In a notable milestone for artificial intelligence, both OpenAI and Google DeepMind have reported that their latest models reached gold-medal-level performance in the 2025 International Math Olympiad (IMO)—the prestigious mathematics competition traditionally dominated by the world’s top-performing high school students.
Highlights
- Breakthrough in AI Reasoning: OpenAI and Google DeepMind report solving 5 out of 6 problems from the 2025 International Math Olympiad (IMO), matching gold medalist performance.
- Informal, Natural Language Reasoning: Unlike past symbolic methods, both models reasoned in plain English—signaling a leap in AI’s ability to handle abstract, creative problems.
- Two Philosophies, One Goal: OpenAI used pure LLM chains for inference, while DeepMind used a hybrid symbolic-LLM method—showcasing different strategies to achieve similar outcomes.
- Evaluation Controversy: OpenAI’s evaluation relied on independent reviewers and preceded official IMO grading; DeepMind followed the formal review process, sparking debate about procedure and credibility.
- What Gold Means: Only ~10% of the 630+ human contestants earned gold medals. These AI models matched the top-tier performance in one of the world’s most rigorous academic competitions.
- No Public Release Yet: Neither OpenAI nor DeepMind have released the models, citing experimental status. OpenAI suggests public access could take “many months.”

Dataset ::
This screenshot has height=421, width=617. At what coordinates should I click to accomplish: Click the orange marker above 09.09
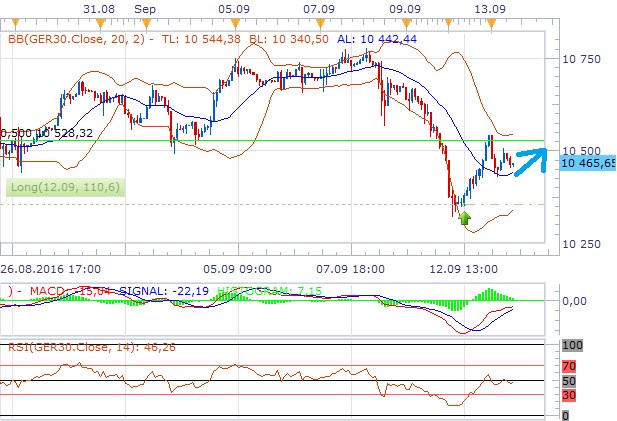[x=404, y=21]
--
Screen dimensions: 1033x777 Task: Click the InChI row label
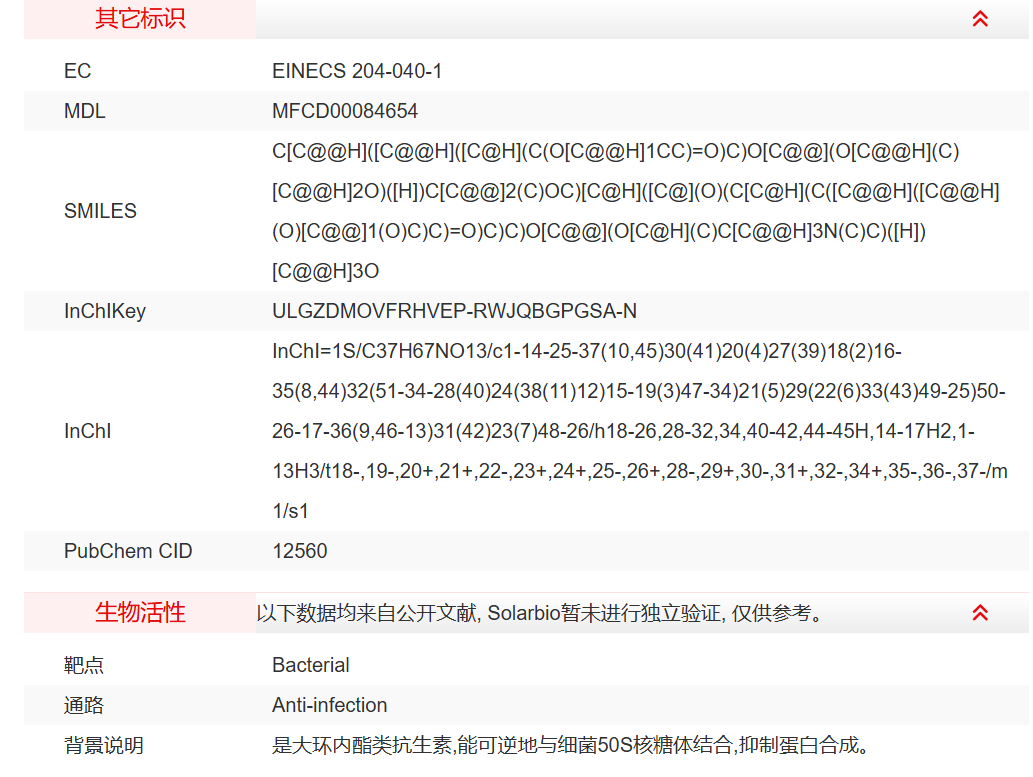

Task set ::
a – According to the passage on AI at the 2025 International Math Olympiad, how many of the competition's problems did the OpenAI and Google DeepMind models solve?
b – Carry on the passage on AI at the 2025 International Math Olympiad from the point where it stops.
The material above stands apart from the passage on AI at the 2025 International Math Olympiad.

Answers to the exercises ::
a – They solved 5 out of 6 problems.

b –
- Strategy Over Speed: DeepMind’s emphasis on rigor and transparency reframes the AI race not just as a competition in capability, but also in scientific trust and governance.
Both companies announced that their systems correctly solved five out of six IMO problems, surpassing the performance of most student participants.
Unlike previous efforts that relied on formal symbolic systems requiring human pre-processing, this year’s models tackled the problems using “informal” reasoning. These models interpreted natural language questions directly and generated proof-based answers in plain English.
Informal Reasoning
This shift to informal systems marks a turning point in AI’s reasoning capabilities. Machines have historically struggled with the kind of ambiguity, multi-step logic, and creative thinking required in math olympiads.
Researchers from both companies describe this achievement as a substantial advance in general reasoning, particularly in solving non-verifiable problems that extend beyond traditional math exercises or programming tasks.
Google DeepMind used a hybrid approach that combined formal symbolic logic with large language model reasoning, while OpenAI’s approach relied entirely on LLM-generated reasoning—referred to internally as “pure LLM chains.”
Both methods underscore evolving philosophies in AI model design and hint at future directions for advanced problem-solving AI.
Differing Approaches and Disputes Over Recognition
While both results are technically impressive, their release sparked debate—not about performance, but about procedure.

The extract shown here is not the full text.